You've probably heard about how fitness can help you live longer and prevent diseases like heart disease in your future. But what can physical fitness do for you right now? A whole lot! Most of all, getting fit can and should be fun. Physical fitness involves three main components: strength, stamina, and flexibility.

benefits of being fit

Increased strength
When you are fit, you are more able to generate force with your body - whether that force is needed to lift weights or your school bag or your little brother. Being strong is useful for all sports as well as for life in general. Life is full of effort. Being strong all around makes everything a little easier, and it is a critical component of team and individual exercise activities.

Increased stamina and more energy overall
Physical fitness training increases your stamina — your ability to keep going during moderate or strenuous activity. Stamina is also known as endurance. Your heart and lungs are able to work longer the more fit you are. You can run farther, dance longer, and keep on playing well past sundown when you have good stamina. Exercise gives you more energy in general to do things you want to do.

Increased flexibility
Flexibility refers to your range of motion around a joint. Touching your toes, reaching a high shelf, and arching your back gracefully are all examples of flexibility. Flexibility is very important to daily life, as well as to mastering the techniques of most sports activities. Many adults lose their flexibility as they grow older. Being flexible when you are young and maintaining it through the years can help you prevent that decline.

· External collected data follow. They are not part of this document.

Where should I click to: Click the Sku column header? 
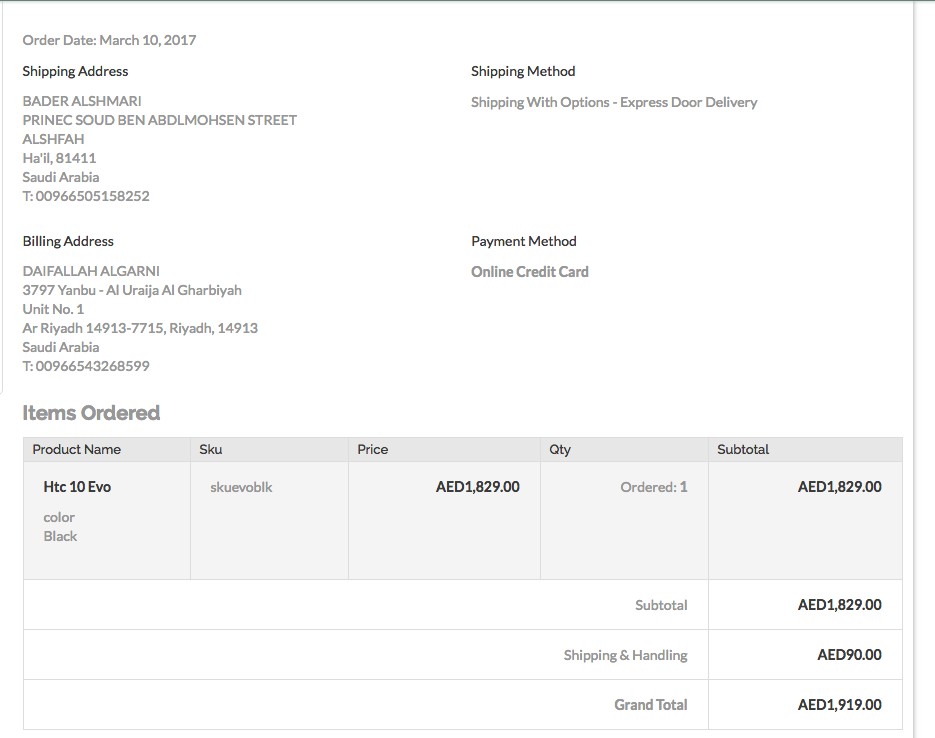pyautogui.click(x=211, y=450)
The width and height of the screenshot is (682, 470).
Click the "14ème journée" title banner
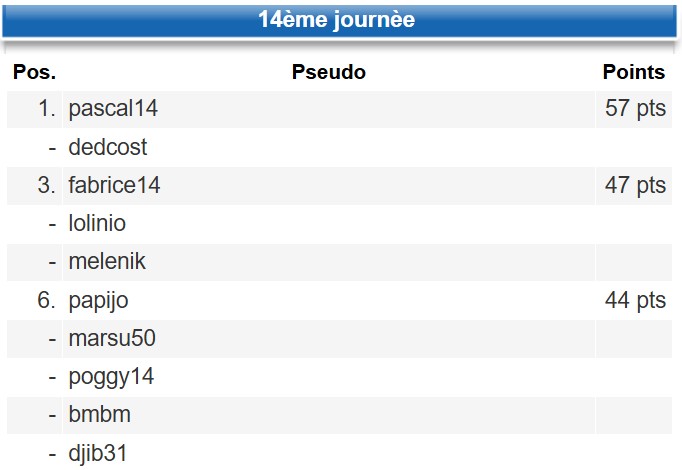(x=336, y=20)
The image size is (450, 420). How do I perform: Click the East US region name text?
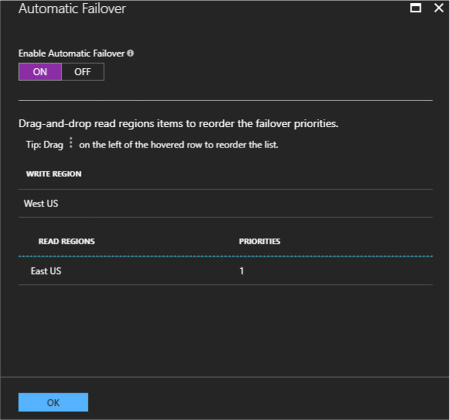tap(46, 271)
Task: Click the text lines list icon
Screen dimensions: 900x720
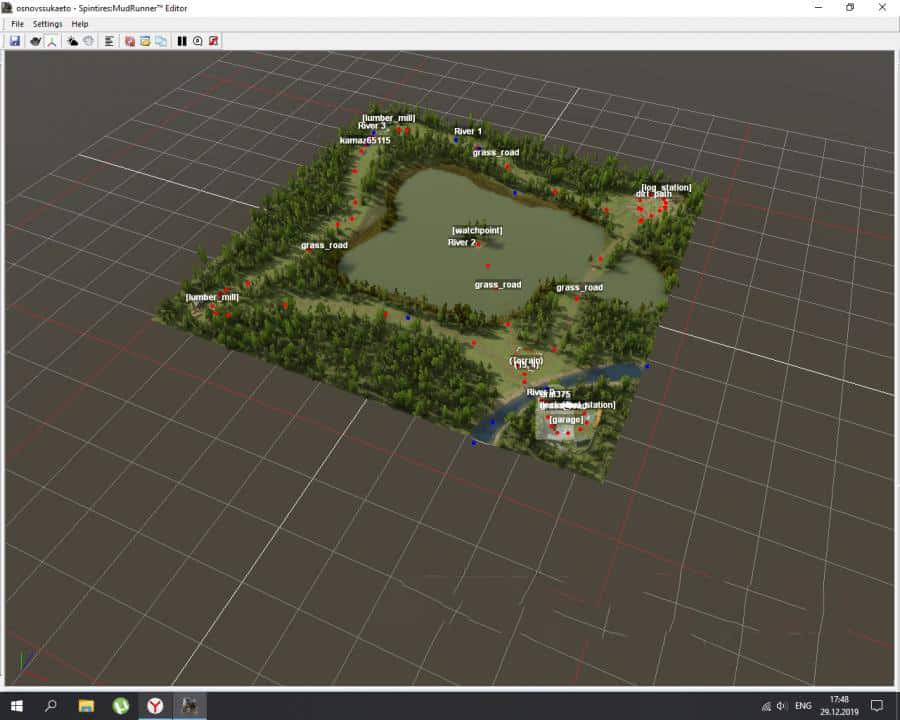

Psychological benefits, including better sleep
Exercise is a fabulous way to feel better any day of the week. Is family or school stressing you out? A moderate workout can ease the tension and leave you with an all over good feeling. That's because exercise releases endorphins, special chemicals in the brain that make you feel peaceful and relaxed. When you are fit, you are generally better able to handle life's ups and downs too. You feel more self-confident and strong on the inside when you are strong on the outside. Regular exercise also helps you sleep better, which can really brighten your whole outlook each day.

Social benefits
Participating in sports clubs, group exercise classes, or team sports can be a great way to meet new people and make friends with people with similar interests. If you're fit, your self-confidence will make you less shy.

Muscle-to-fat balance
Regular, moderate exercise is one of the healthiest ways to keep your muscle-to-fat ratio where it should be. While each person has their own unique shape and size, everyone benefits from having a good balance of muscle and fat. It is important to remember that too little or too much fat can be a serious problem, so it is important to maintain a moderate exercise program and a healthy diet to ensure you get all of the nutrients, vitamins, minerals, and fat that you need.

Make a fitness plan
Decide what your fitness goals are and make a plan for achieving them (eg: I want to jog three miles without stopping; I want to be able to do 10 pushups). You are much more likely to achieve your goals if you actually write them down somewhere, and share them with friends or family.

Be sure to set reasonable goals. If you've never exercised much until now, it's not realistic to expect that you'll start exercising every day for an hour. Start with 30 minutes of moderate exercise a few times a week, letting your body recover for a day between exercise sessions. Then, as you get fit, you can add more time and/or more days to your routine. If you're already fit but want to train more, write down your current schedule and see where you can reasonably add more time or days to your workout routine.

It is important to plan ahead for dealing with potential obstacles to your exercise plan. For example, if your parents suddenly ask you to help with something around the house during your exercise time, when and where will you make it up? If you will need assistance getting somewhere or buying equipment for your workouts, make those arrangements in advance. Remember that missing one day or one exercise session won't ruin your training; just get back on schedule as soon as possible.